Замерев, тяжело дыша, глядел Полубенский на грамоту, возвращался к первым строкам, перечитывал, невольно сжимал от злости кулак. Естественно, уходить из Ливонии он не собирался, тем паче после такого ядовитого письма. Уязвленный, он вскоре писал приказы в окрестные замки, дабы были в боевой готовности, затем писал королю, просил помощи. И до самого утра началась великая суета в замке, рассылали вестовых, снаряжали ратных.
На рассвете князь только опомнился, усталость страшная навалилась на него тяжким грузом, и тогда только он осознал, что обречен. Понимал, что гарнизоны в замках слишком малочисленны, что против большого войска царя не выстоять и король явно не поспеет с помощью. Разбитый и разом осунувшийся, он так и сидел со скомканной в руках царской грамотой.
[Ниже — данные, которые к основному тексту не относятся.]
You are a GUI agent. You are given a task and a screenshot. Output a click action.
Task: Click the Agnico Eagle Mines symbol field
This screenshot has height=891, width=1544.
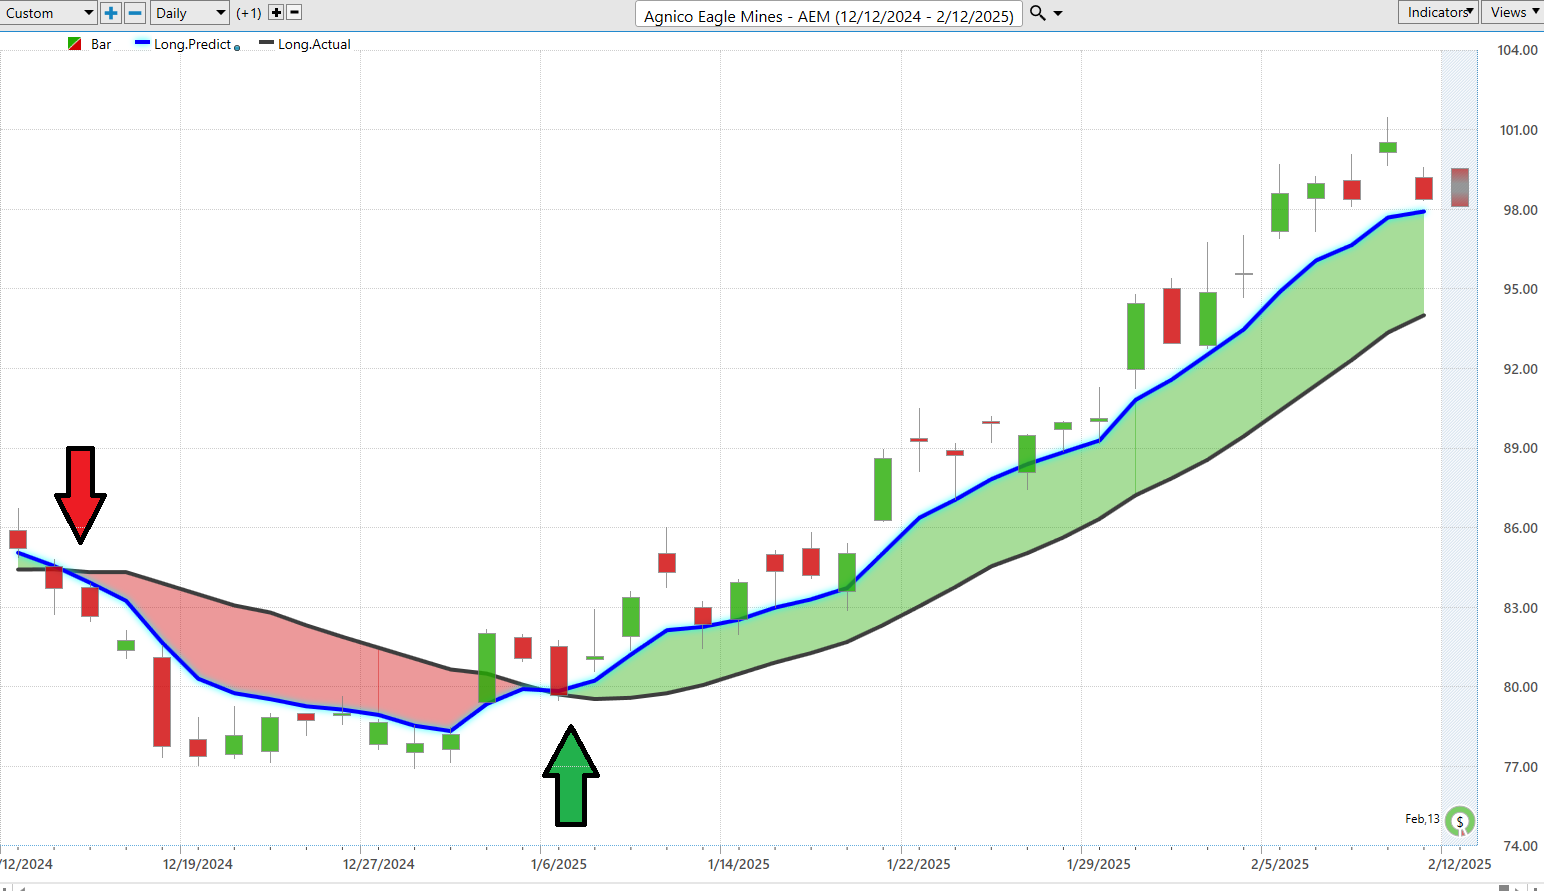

Надлежало отправить в Литву жену и дочь, которые жили здесь вместе с князем, пока занимал он должность вольмарского старосты. Так и не сомкнув глаз, князь переоделся и присоединился к ним за утренней трапезой. Софья Юрьевна Гольшанская, супруга князя, уже сидела за накрытым столом в большой палате. Княгиня, похожая на старую гордую гусыню с длинной морщинистой шеей, сетовала, гладя по головке любимую дочь:
— Этой ночью в замке было так шумно, я никак не могла уснуть! Боялась, что Богдану напугают! Что за страшная суета?
Девочка, еще совсем малышка, счастливо улыбаясь и втайне от матери кривляясь стоявшему в дверях стражнику, даже не подозревала о том бедствии, что ждало их всех, ежели сюда придет русский царь. У князя сжалось сердце, а княгиня не умолкала и теперь жаловалась на князя Андрея Курбского, мужа ее младшей сестры.
— И этот проклятый москаль заставил написать ее завещание, в котором лишал земель и наследства всех ее детей от предыдущих браков! Ну не подлец ли? Я знала, знала, что брак этот добром не окончится! Не зря по всей округе ходят о нем гадостные слухи! Какой гнилой человек! Александр, ты слышишь меня? Ты такой бледный! Что случилось? Ты сам не свой!
— Кое-что произошло этой ночью… Вам нужно уехать в Литву, в наше имение. Сегодня же, — исподлобья взглянув на жену, отвечал Полубенский. Он нехотя жевал мясо, не чувствуя его вкуса. Это известие княгиня встретила с таким же надменным видом, с каким и сидела до этого. Сжала тонкими пальцами белый платок, спрятала руки под столом.
— Скажи, Александр, как скоро я вновь смогу… мы сможем видеть тебя? — И вдруг голос ее дрогнул, задрожал подбородок.